Recently it was demonstrated the ability of aflatoxin B1 (AFB1) to inhibit the AChE of mouse brain at ppm level [1]. We present a novel method for AFB1 determination based on AChE inhibition and the AChE residual activity is determined using the colorimetric method (Ellman’s method). ChEs from various sources were tested using AFB1 as reference aflatoxin. AChE from electric eel has shown the highest sensitivity to AFB1 and it was chosen for the rest of the work. To select and optimize the analytical procedures, the investigation on type of AChE inhibition by AFB1 was carried out. The AChE degree of inhibition by AFB1 was independent of the incubation time and the enzyme concentrations, showing the reversibility of the inhibition. This reversibility of the inhibition permits a rapid analysis of AFB1; in fact, only 3 minutes of analysis are required characterized by a linear range of 10-60 ppb. The suitability of the assay for AFB1 quantification at 100, 120 and 150 ppb in barley was also evaluated succesively, in order to reduce the detection limit in sample. An electrochemical bioassay was developed in which the acetylcholinesterase was used in solution and the residual activity was monitored using an amperometric choline oxidase biosensor. The choline oxidase was immobilized by cross-linking onto screen-printed electrodes modified with Prussian Blue, able to detect the H2O2 at low potential (-0.05 V versus screen printed internal silver pseudoreference electrode). For the development of the AFB1 assay, various parameters such as AChE and substrate concentration, methanol effect and pH study were evaluated and optimized. The linear working range was assessed to be 10-60 ppb. Finally, the matrix effect and recovery studies have been performed using commercially available olive oils. The suitability of the developed method for the directly analysis of AFB1 in olive oil samples was demonstrated, reaching a detection limit of 10 ppb of AFB1 in real samples.
References
- M.F. Cometa et al., Toxicology, 2005, 206,125-135.

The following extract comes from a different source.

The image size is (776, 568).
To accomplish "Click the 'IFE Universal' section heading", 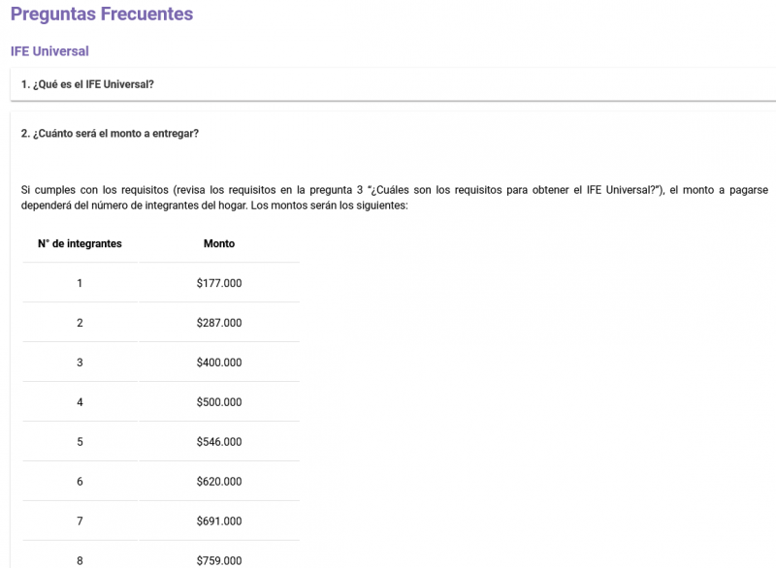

Dr. Danila Moscone is a Full Professor of Analytical Chemistry at the Chemistry and Technology Department, University of Rome Tor Vergata. She is an expert in electrochemical sensor and biosensor development, their analytical evaluation and application to real samples. She has been involved in the field of biosensors for more than twenty-five years. In recent years, she is involved (within the framework of the projects funded by the European Community) in the development of new analytical methods concerning immunosensors and interference-free sensors and biosensors, based on screen-printed electrodes (SPEs), in the field of environmental, clinical and food analysis.